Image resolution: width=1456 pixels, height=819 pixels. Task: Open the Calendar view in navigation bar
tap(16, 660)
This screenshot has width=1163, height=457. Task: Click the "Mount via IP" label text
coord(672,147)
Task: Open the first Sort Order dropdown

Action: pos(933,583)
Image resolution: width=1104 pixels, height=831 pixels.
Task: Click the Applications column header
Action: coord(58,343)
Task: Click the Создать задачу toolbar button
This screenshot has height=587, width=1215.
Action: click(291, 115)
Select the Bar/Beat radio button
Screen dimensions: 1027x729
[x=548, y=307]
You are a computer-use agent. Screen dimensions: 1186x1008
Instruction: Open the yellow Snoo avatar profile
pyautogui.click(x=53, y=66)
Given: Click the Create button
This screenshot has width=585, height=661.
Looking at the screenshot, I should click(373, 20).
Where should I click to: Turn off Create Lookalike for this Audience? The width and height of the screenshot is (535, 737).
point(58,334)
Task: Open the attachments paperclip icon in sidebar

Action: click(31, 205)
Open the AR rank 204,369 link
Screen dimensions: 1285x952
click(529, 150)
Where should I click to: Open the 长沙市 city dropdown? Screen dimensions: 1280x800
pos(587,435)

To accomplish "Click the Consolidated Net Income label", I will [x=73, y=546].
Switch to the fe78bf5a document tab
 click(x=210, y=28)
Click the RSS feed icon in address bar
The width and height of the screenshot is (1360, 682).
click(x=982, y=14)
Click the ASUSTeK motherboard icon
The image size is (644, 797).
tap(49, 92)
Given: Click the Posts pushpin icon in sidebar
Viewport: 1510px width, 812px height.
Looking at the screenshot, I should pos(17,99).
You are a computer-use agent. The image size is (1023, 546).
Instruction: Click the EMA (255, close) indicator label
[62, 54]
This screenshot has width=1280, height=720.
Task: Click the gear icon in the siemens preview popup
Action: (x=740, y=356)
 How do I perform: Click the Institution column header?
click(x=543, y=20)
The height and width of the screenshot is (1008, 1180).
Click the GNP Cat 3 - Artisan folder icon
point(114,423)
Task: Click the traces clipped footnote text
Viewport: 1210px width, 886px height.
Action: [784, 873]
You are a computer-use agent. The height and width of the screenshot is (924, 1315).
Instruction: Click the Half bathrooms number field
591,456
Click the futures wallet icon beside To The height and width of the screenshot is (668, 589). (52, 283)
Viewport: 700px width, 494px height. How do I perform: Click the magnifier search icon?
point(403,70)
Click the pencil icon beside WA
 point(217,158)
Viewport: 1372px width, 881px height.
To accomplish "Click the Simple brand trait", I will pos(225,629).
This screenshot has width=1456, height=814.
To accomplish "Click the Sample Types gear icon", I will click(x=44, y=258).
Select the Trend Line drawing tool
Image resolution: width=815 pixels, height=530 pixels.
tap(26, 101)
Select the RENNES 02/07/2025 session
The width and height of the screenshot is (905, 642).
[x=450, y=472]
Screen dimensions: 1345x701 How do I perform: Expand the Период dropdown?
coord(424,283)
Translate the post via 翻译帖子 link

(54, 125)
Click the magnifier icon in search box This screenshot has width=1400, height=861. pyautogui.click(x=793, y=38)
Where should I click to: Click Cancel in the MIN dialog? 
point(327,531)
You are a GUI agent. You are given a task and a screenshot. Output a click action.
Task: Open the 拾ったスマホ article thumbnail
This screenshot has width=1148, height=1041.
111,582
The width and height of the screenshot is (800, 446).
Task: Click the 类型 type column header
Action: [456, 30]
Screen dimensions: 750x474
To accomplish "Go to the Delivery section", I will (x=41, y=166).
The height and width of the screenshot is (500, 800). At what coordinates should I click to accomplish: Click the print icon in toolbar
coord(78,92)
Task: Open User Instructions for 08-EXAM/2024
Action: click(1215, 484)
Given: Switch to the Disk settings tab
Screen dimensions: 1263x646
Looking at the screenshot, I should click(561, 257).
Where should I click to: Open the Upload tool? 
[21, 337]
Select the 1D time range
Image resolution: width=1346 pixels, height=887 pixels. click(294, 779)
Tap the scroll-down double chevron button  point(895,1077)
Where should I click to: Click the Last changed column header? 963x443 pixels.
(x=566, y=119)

**What is being asked**
Give only a number: how many lines of the data hold the string "agent"?

**Output below**
4